The price increases in both food and non-food products on the retail markets in the former Yugoslavia have triggered increased public pressure, including consumer boycotts, while the national authorities are intensifying their monitoring of the sector, launching or threatening with antitrust investigations and seizing upon administrative measures.

In Serbia, the competition authority runs an ongoing investigation against four supermarket chains, following a sectoral analysis into the retail sector. According to the order launching proceedings, the authority observed that the retail prices of certain products monitored via price-comparison website were the same or similar among the retailers. The authority also noted that the retail market in Serbia experienced a value growth of 7.2% from April 2023 to March 2024 compared to the same period the previous year, while the recorded volumes experienced a slight decline of -1.9% in the same period and the annual inflation rate was 5%.

In Montenegro, the Agency for Protection of Competition has warned retailer chains that they are being closely monitored for potential price-fixing.

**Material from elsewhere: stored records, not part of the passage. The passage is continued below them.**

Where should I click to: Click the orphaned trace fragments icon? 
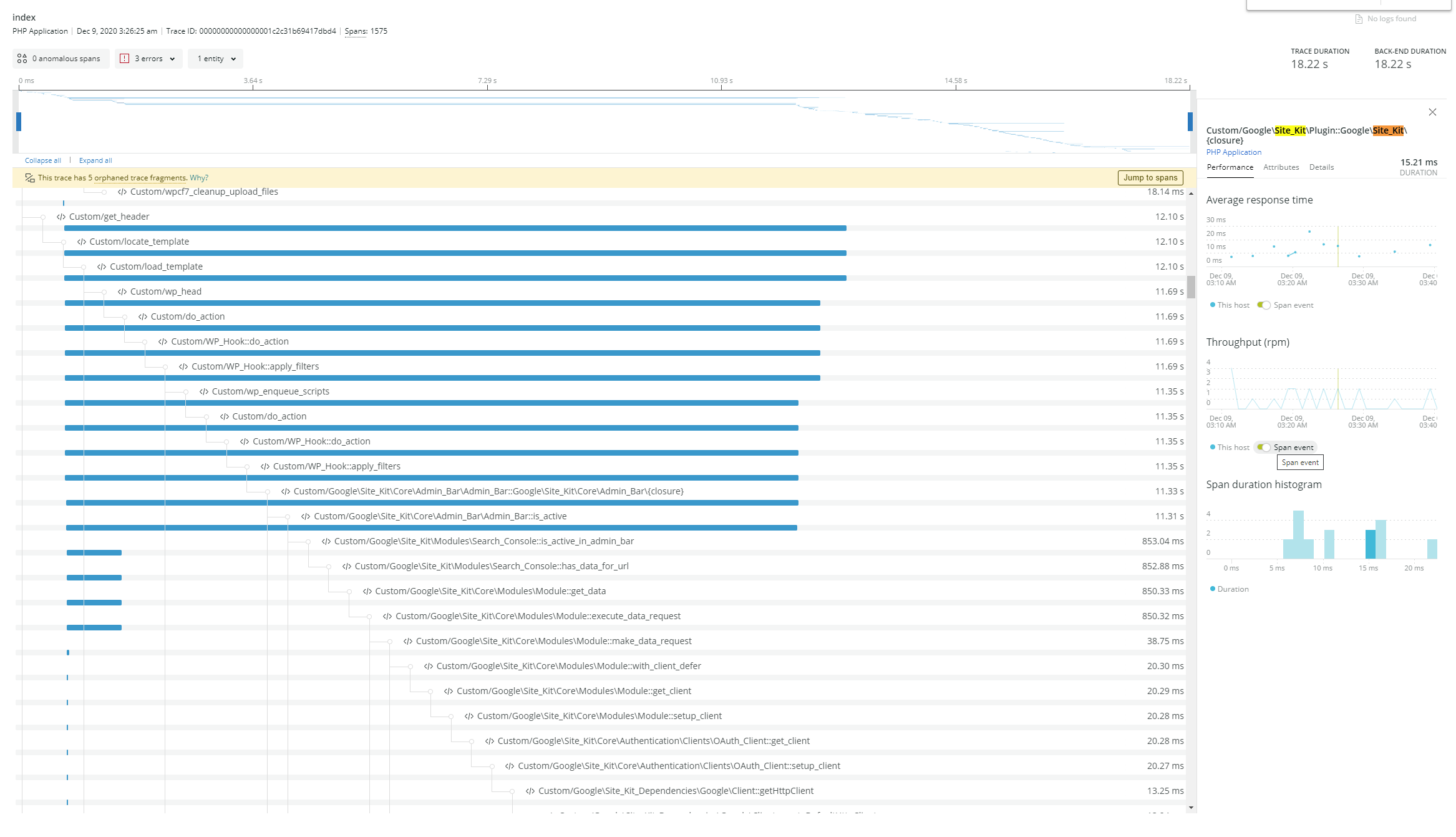29,177
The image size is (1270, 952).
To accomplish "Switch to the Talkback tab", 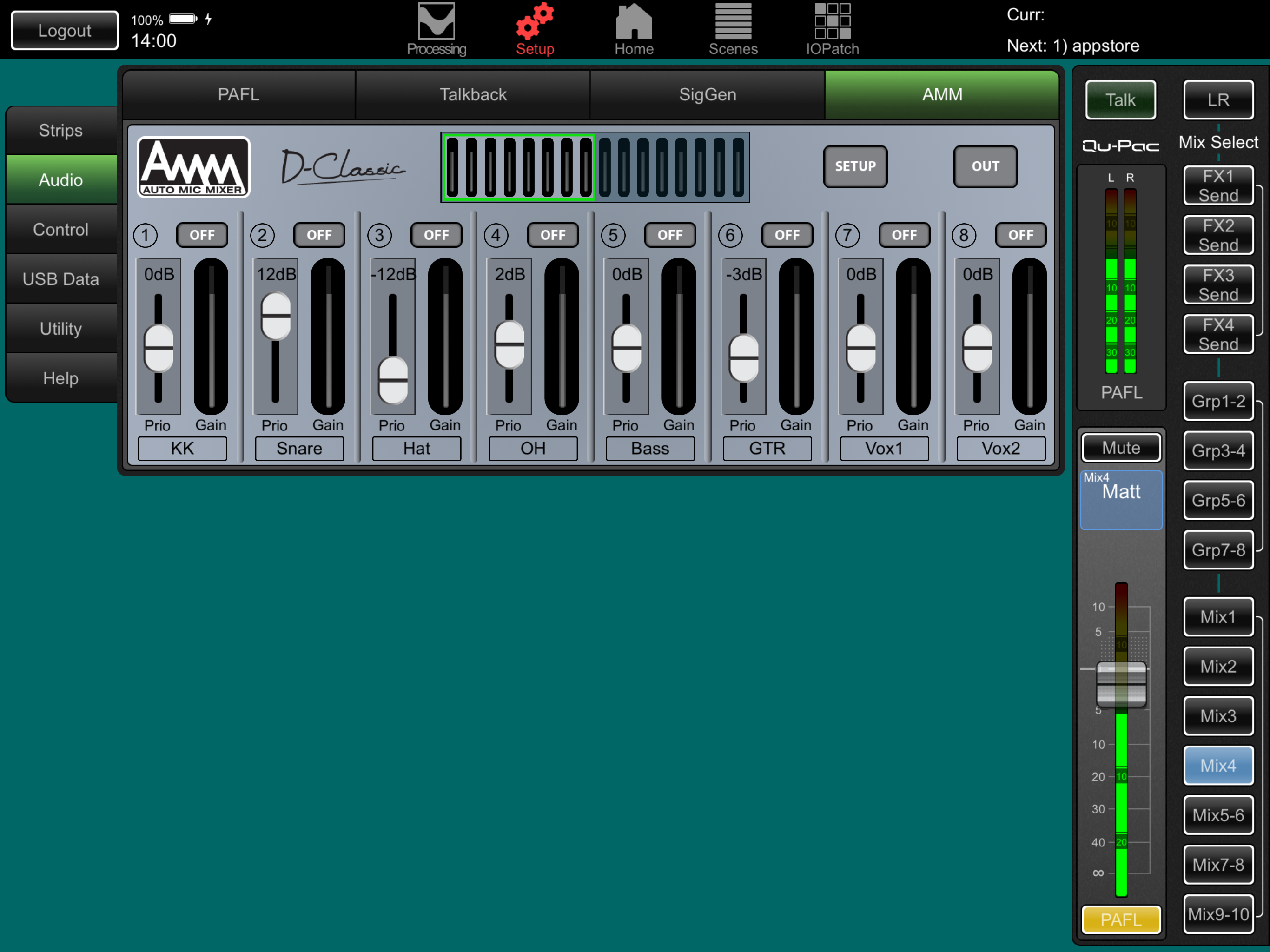I will pos(472,95).
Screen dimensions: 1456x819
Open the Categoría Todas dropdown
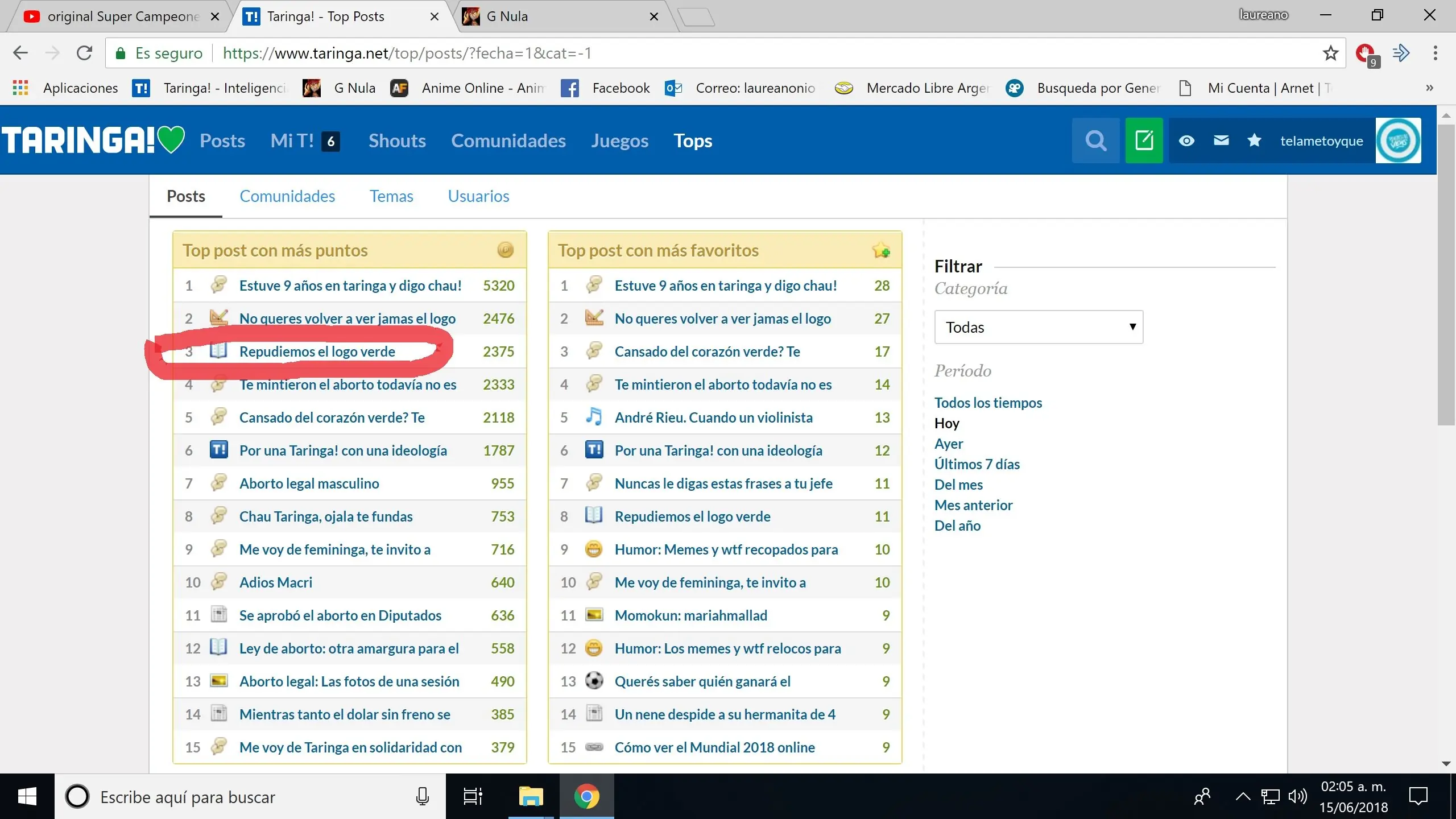(1039, 327)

This comes on the eve of two important legislative initiatives to enhance the framework for competition law enforcement. One involves significant overhaul of the Montenegrin Competition Act aimed at enhancing the powers of the competition agency, most notably by vesting it with the authority to impose fines (under the current system, the fines can be imposed only by misdemeanour courts). Additionally, the Antitrust Damages Act has been proposed, with the aim to enable private enforcement of competition law infringements.

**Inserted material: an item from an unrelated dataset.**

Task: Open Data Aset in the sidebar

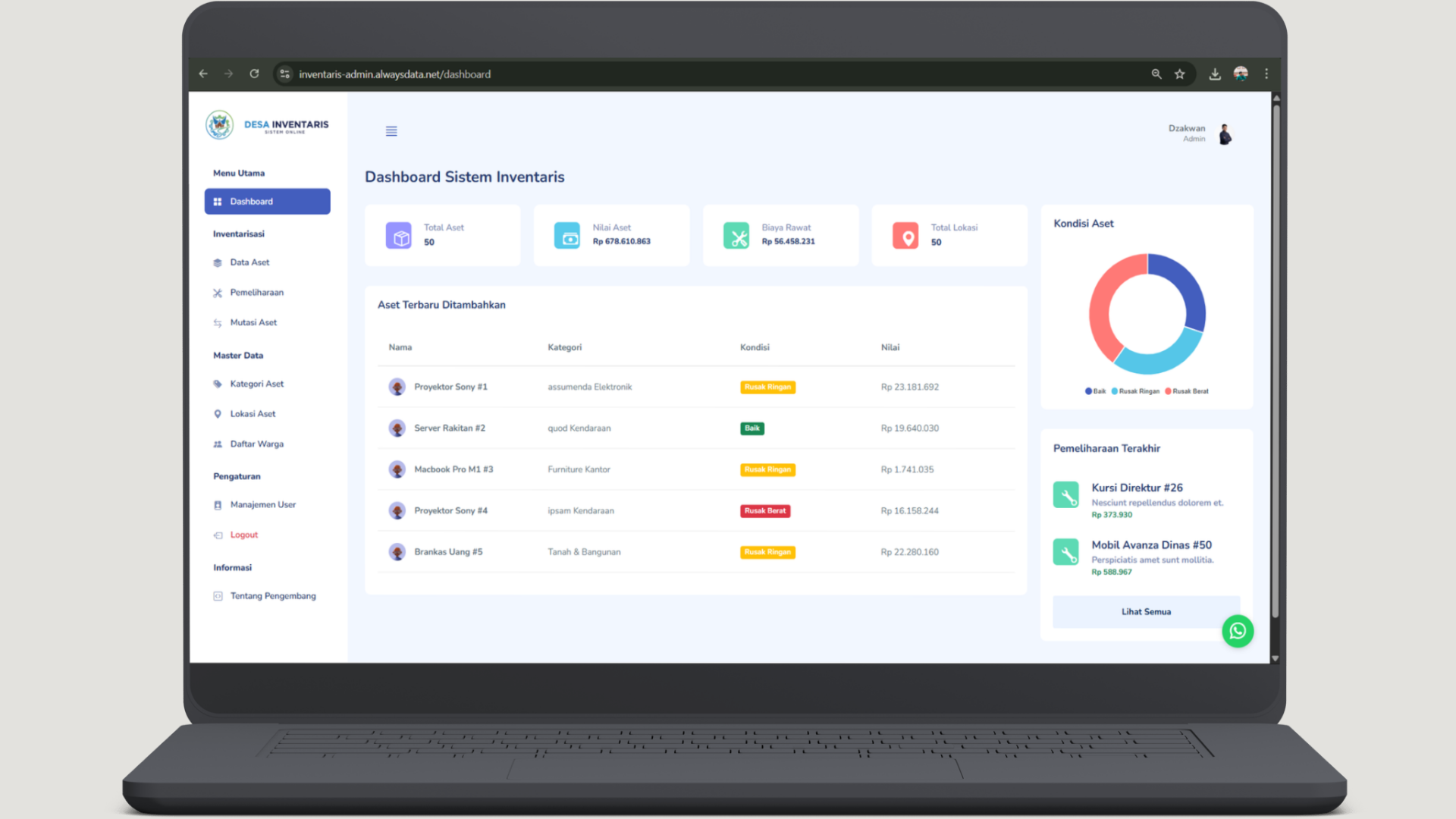Action: 249,262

Croatia enacted its new Emergency Price Control Measures Act on 24 February 2025, vesting the government with additional price control powers, such as the power to require retailers to regularly publish and update product prices on their websites, ensure unrestricted access to digital tools that allow real-time price comparisons for the benefit of consumers, and implement price change tracking by clearly displaying previous retail price of a product alongside the current retail price of the same product.

In North Macedonia, the Commission for the Protection of Competition has recently revealed that it is investigating four retail chains and one chamber of commerce on the suspicion of cartel on the retail market. Because in North Macedonia the competition authority does not reveal the identity of the parties while the proceedings are pending, information that the investigation is pending against the retailers VERO, Tinex, KAM, Reptil and the Union of Chambers of Commerce (UCC) has come from a news portal. According to the decisions on the launch of the investigations, published by the portal, the representatives of the UCC and four supermarket chains held a meeting on 5 February 2025 at which the supermarkets reached an agreement to boycott their suppliers who would increase prices, at least until the end of the first quarter of 2025. The authority’s preliminary evaluation is that this type of a horizontal cooperation is at the expense of unhindered competition on the retail market, presumably because it has an effect of foreclosing the market to suppliers and ultimately reducing the offering to the consumers. Regarding UCC, the Commission expressed its preliminary opinion that the chamber of commerce acted as a coordinator, influencing a perception among other retailers, as well as suppliers, that an agreement to boycott suppliers was reached between all undertakings on the retail market and not just four of them, thus influencing the behaviour of the retailers that were not present at the meeting.